* _Work order_:
Rewrite the listing below, putting "specific" wherever "particular" appears and leaving everything else unchanged.

* _Dataset records_:
================================

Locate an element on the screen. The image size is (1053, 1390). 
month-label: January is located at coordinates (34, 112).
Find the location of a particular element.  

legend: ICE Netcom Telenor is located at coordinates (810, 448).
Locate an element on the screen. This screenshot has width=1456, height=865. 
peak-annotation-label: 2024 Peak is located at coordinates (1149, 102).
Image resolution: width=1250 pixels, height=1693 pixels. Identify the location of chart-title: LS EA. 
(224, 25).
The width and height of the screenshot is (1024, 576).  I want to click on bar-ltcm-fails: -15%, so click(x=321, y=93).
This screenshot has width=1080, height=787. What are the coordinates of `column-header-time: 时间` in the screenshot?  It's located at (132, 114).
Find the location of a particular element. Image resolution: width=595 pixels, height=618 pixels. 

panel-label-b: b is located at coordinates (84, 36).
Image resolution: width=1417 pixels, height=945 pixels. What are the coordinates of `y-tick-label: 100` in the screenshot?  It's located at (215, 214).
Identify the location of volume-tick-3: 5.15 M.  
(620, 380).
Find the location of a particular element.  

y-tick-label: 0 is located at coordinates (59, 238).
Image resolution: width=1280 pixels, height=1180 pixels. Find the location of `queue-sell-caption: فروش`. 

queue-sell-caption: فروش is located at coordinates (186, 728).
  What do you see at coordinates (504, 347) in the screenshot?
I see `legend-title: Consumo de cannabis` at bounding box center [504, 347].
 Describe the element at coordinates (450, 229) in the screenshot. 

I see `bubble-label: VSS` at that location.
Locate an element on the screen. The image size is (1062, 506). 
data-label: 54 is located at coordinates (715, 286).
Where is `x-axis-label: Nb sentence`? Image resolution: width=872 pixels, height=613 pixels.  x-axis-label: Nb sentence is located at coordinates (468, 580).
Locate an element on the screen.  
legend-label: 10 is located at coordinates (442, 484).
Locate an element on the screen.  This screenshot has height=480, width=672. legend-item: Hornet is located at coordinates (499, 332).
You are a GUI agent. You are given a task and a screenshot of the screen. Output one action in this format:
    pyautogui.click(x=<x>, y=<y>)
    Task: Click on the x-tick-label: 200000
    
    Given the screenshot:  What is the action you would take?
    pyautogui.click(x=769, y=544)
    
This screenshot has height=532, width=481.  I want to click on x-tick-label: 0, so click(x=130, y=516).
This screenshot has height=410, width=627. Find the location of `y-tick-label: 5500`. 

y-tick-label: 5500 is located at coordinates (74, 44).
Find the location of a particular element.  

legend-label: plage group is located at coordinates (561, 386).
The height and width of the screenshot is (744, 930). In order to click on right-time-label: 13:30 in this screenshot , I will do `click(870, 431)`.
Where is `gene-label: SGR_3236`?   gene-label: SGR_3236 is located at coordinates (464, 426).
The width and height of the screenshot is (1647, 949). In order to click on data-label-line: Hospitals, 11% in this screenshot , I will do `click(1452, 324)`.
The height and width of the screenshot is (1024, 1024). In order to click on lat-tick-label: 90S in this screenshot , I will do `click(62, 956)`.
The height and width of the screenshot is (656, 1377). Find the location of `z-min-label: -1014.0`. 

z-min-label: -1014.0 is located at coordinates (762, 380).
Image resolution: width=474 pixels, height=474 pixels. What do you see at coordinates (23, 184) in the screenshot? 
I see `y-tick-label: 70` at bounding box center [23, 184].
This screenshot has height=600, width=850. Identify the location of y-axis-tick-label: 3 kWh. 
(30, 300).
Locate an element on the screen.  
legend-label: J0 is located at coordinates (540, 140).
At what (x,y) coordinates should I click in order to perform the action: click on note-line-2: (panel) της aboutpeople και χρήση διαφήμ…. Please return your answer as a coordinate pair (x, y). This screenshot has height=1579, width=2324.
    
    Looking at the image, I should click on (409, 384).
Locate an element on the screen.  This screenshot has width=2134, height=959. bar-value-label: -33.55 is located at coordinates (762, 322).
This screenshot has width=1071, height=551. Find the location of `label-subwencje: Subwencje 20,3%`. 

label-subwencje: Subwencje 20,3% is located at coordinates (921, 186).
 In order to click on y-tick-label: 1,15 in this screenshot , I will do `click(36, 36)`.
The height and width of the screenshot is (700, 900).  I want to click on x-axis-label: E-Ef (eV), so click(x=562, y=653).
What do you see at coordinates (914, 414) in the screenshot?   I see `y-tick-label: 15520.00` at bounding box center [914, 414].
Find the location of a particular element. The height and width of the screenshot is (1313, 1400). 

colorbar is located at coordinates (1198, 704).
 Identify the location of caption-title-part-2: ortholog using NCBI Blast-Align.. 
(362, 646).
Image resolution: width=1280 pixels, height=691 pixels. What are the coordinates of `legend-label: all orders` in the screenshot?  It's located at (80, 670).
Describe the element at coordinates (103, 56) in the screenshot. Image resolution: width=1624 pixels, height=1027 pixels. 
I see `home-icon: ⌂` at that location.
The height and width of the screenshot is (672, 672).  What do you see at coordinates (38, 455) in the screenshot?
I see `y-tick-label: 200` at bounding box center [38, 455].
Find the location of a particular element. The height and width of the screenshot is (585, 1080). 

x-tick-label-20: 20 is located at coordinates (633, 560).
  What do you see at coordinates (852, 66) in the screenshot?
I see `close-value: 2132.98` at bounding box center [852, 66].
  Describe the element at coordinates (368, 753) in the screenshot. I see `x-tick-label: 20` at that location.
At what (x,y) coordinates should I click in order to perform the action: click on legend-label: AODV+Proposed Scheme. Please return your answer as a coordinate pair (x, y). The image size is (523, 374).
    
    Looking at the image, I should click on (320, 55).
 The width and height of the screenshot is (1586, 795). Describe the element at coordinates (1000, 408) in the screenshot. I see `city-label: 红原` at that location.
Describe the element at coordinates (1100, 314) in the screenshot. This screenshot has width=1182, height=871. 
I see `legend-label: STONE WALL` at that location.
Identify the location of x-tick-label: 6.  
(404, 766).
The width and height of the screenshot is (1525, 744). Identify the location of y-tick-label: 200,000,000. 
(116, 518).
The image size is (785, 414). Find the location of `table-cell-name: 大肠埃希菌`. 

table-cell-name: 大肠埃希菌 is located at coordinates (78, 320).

================================

* _Written reply_:
Locate an element on the screen. The image size is (1053, 1390). 
month-label: January is located at coordinates (34, 112).
Find the location of a specific element.  

legend: ICE Netcom Telenor is located at coordinates (810, 448).
Locate an element on the screen. This screenshot has width=1456, height=865. 
peak-annotation-label: 2024 Peak is located at coordinates (1149, 102).
Image resolution: width=1250 pixels, height=1693 pixels. Identify the location of chart-title: LS EA. 
(224, 25).
The width and height of the screenshot is (1024, 576).  I want to click on bar-ltcm-fails: -15%, so click(x=321, y=93).
This screenshot has width=1080, height=787. What are the coordinates of `column-header-time: 时间` in the screenshot?  It's located at (132, 114).
Find the location of a specific element. Image resolution: width=595 pixels, height=618 pixels. 

panel-label-b: b is located at coordinates (84, 36).
Image resolution: width=1417 pixels, height=945 pixels. What are the coordinates of `y-tick-label: 100` in the screenshot?  It's located at (215, 214).
Identify the location of volume-tick-3: 5.15 M.  
(620, 380).
Find the location of a specific element.  

y-tick-label: 0 is located at coordinates (59, 238).
Image resolution: width=1280 pixels, height=1180 pixels. Find the location of `queue-sell-caption: فروش`. 

queue-sell-caption: فروش is located at coordinates (186, 728).
  What do you see at coordinates (504, 347) in the screenshot?
I see `legend-title: Consumo de cannabis` at bounding box center [504, 347].
 Describe the element at coordinates (450, 229) in the screenshot. 

I see `bubble-label: VSS` at that location.
Locate an element on the screen. The image size is (1062, 506). 
data-label: 54 is located at coordinates (715, 286).
Where is `x-axis-label: Nb sentence`? Image resolution: width=872 pixels, height=613 pixels.  x-axis-label: Nb sentence is located at coordinates (468, 580).
Locate an element on the screen.  
legend-label: 10 is located at coordinates (442, 484).
Locate an element on the screen.  This screenshot has height=480, width=672. legend-item: Hornet is located at coordinates (499, 332).
You are a GUI agent. You are given a task and a screenshot of the screen. Output one action in this format:
    pyautogui.click(x=<x>, y=<y>)
    Task: Click on the x-tick-label: 200000
    
    Given the screenshot:  What is the action you would take?
    pyautogui.click(x=769, y=544)
    
This screenshot has height=532, width=481.  I want to click on x-tick-label: 0, so click(x=130, y=516).
This screenshot has height=410, width=627. Find the location of `y-tick-label: 5500`. 

y-tick-label: 5500 is located at coordinates (74, 44).
Find the location of a specific element.  

legend-label: plage group is located at coordinates (561, 386).
The height and width of the screenshot is (744, 930). In order to click on right-time-label: 13:30 in this screenshot , I will do `click(870, 431)`.
Where is `gene-label: SGR_3236`?   gene-label: SGR_3236 is located at coordinates (464, 426).
The width and height of the screenshot is (1647, 949). In order to click on data-label-line: Hospitals, 11% in this screenshot , I will do `click(1452, 324)`.
The height and width of the screenshot is (1024, 1024). In order to click on lat-tick-label: 90S in this screenshot , I will do `click(62, 956)`.
The height and width of the screenshot is (656, 1377). Find the location of `z-min-label: -1014.0`. 

z-min-label: -1014.0 is located at coordinates (762, 380).
Image resolution: width=474 pixels, height=474 pixels. What do you see at coordinates (23, 184) in the screenshot? 
I see `y-tick-label: 70` at bounding box center [23, 184].
This screenshot has height=600, width=850. Identify the location of y-axis-tick-label: 3 kWh. 
(30, 300).
Locate an element on the screen.  
legend-label: J0 is located at coordinates (540, 140).
At what (x,y) coordinates should I click in order to perform the action: click on note-line-2: (panel) της aboutpeople και χρήση διαφήμ…. Please return your answer as a coordinate pair (x, y). This screenshot has height=1579, width=2324.
    
    Looking at the image, I should click on (409, 384).
Locate an element on the screen.  This screenshot has width=2134, height=959. bar-value-label: -33.55 is located at coordinates (762, 322).
This screenshot has width=1071, height=551. Find the location of `label-subwencje: Subwencje 20,3%`. 

label-subwencje: Subwencje 20,3% is located at coordinates (921, 186).
 In order to click on y-tick-label: 1,15 in this screenshot , I will do `click(36, 36)`.
The height and width of the screenshot is (700, 900).  I want to click on x-axis-label: E-Ef (eV), so click(x=562, y=653).
What do you see at coordinates (914, 414) in the screenshot?   I see `y-tick-label: 15520.00` at bounding box center [914, 414].
Find the location of a specific element. The height and width of the screenshot is (1313, 1400). 

colorbar is located at coordinates (1198, 704).
 Identify the location of caption-title-part-2: ortholog using NCBI Blast-Align.. 
(362, 646).
Image resolution: width=1280 pixels, height=691 pixels. What are the coordinates of `legend-label: all orders` in the screenshot?  It's located at (80, 670).
Describe the element at coordinates (103, 56) in the screenshot. Image resolution: width=1624 pixels, height=1027 pixels. 
I see `home-icon: ⌂` at that location.
The height and width of the screenshot is (672, 672).  What do you see at coordinates (38, 455) in the screenshot?
I see `y-tick-label: 200` at bounding box center [38, 455].
Find the location of a specific element. The height and width of the screenshot is (585, 1080). 

x-tick-label-20: 20 is located at coordinates (633, 560).
  What do you see at coordinates (852, 66) in the screenshot?
I see `close-value: 2132.98` at bounding box center [852, 66].
  Describe the element at coordinates (368, 753) in the screenshot. I see `x-tick-label: 20` at that location.
At what (x,y) coordinates should I click in order to perform the action: click on legend-label: AODV+Proposed Scheme. Please return your answer as a coordinate pair (x, y). The image size is (523, 374).
    
    Looking at the image, I should click on (320, 55).
 The width and height of the screenshot is (1586, 795). Describe the element at coordinates (1000, 408) in the screenshot. I see `city-label: 红原` at that location.
Describe the element at coordinates (1100, 314) in the screenshot. This screenshot has width=1182, height=871. 
I see `legend-label: STONE WALL` at that location.
Identify the location of x-tick-label: 6.  
(404, 766).
The width and height of the screenshot is (1525, 744). Identify the location of y-tick-label: 200,000,000. 
(116, 518).
The image size is (785, 414). Find the location of `table-cell-name: 大肠埃希菌`. 

table-cell-name: 大肠埃希菌 is located at coordinates (78, 320).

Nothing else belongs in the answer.